EXERCISE DATA below:

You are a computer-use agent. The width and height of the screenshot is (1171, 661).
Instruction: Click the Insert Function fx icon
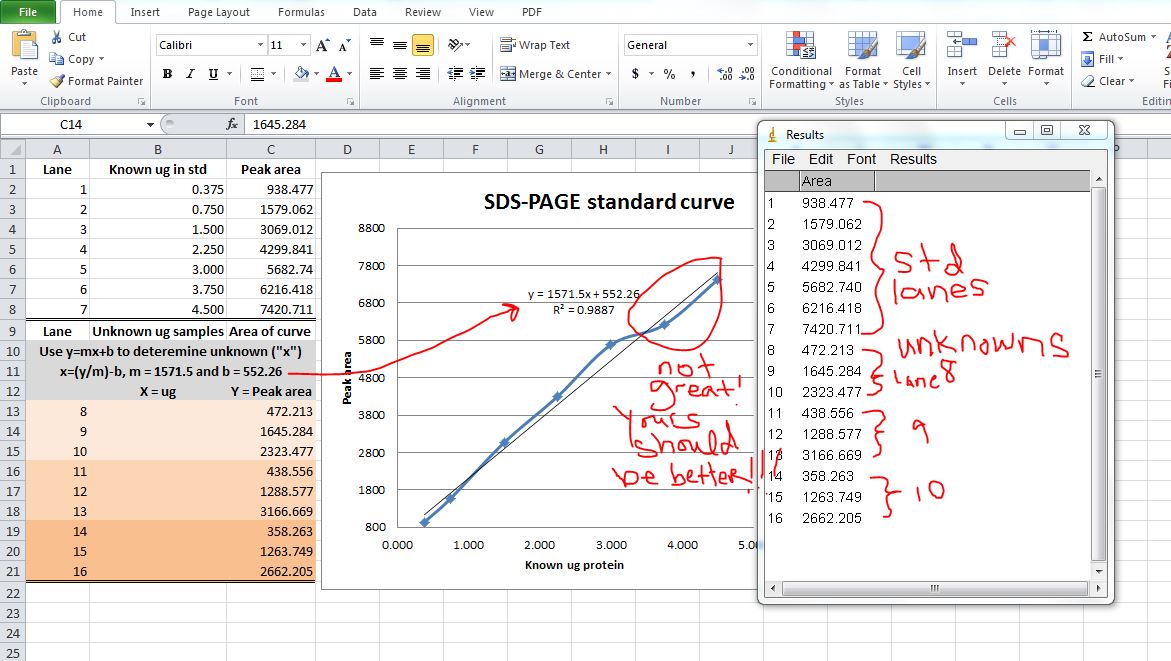232,125
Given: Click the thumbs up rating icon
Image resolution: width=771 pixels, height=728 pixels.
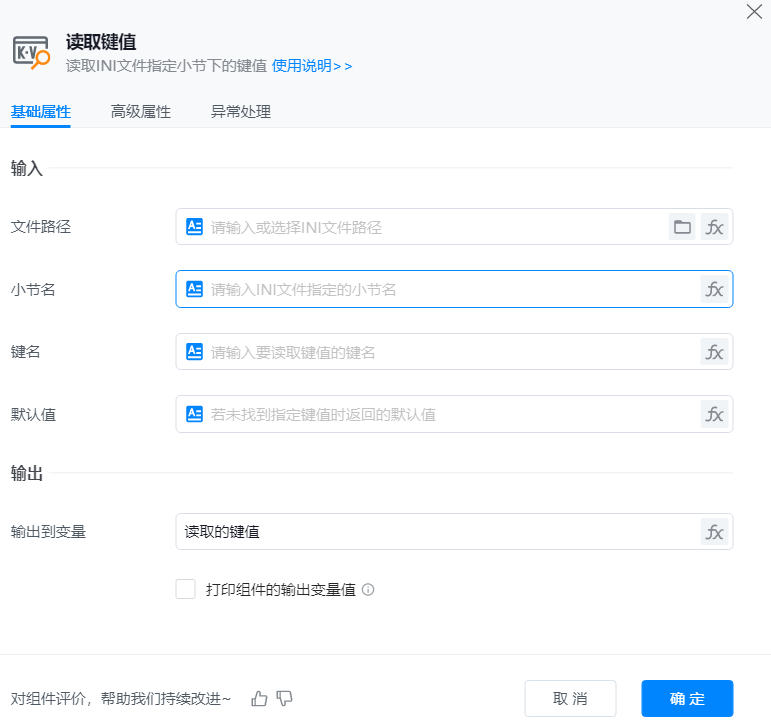Looking at the screenshot, I should [x=260, y=698].
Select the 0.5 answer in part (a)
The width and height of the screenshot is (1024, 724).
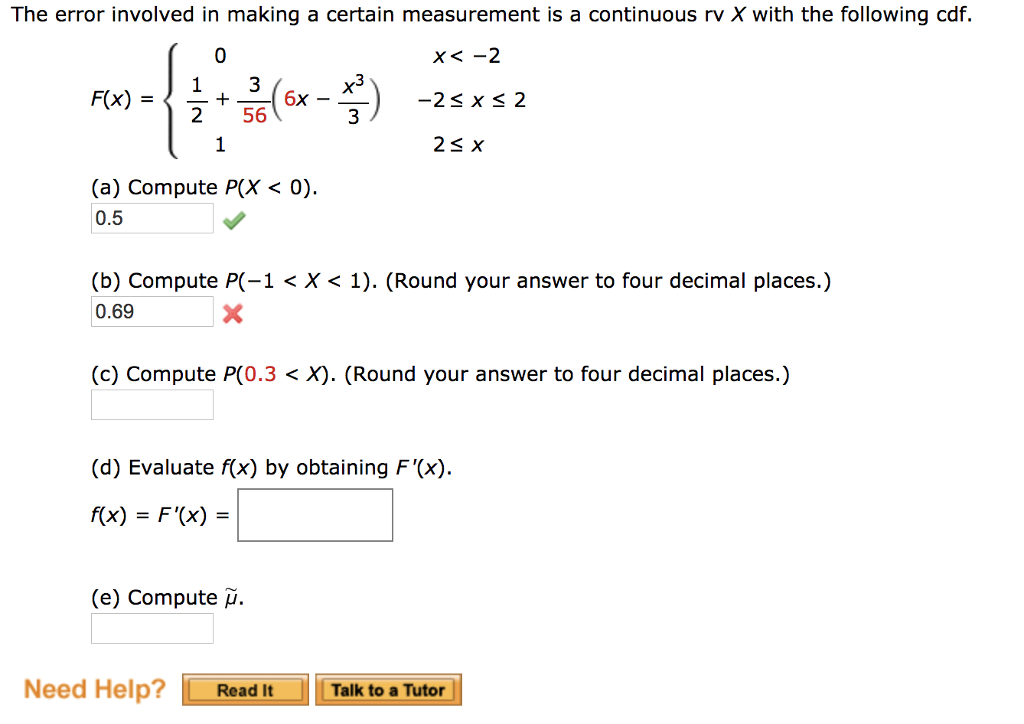(151, 217)
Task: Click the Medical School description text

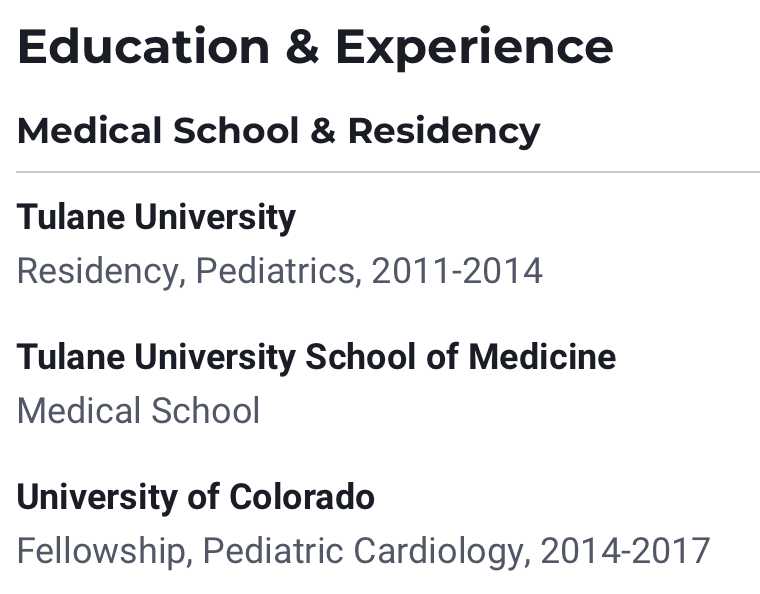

End of EXERCISE DATA.

* [TASK DIRECTIONS]: Word-for-word restatement: every line from the one with "Instruction: Click the" through the final line of the data, both ends included, pictures excluded.

* [ANSWER SECTION]:
Instruction: Click the Insert Function fx icon
232,125
Given: Click the thumbs up rating icon
Image resolution: width=771 pixels, height=728 pixels.
Looking at the screenshot, I should [x=260, y=698].
Select the 0.5 answer in part (a)
The width and height of the screenshot is (1024, 724).
(151, 217)
Task: Click the Medical School description text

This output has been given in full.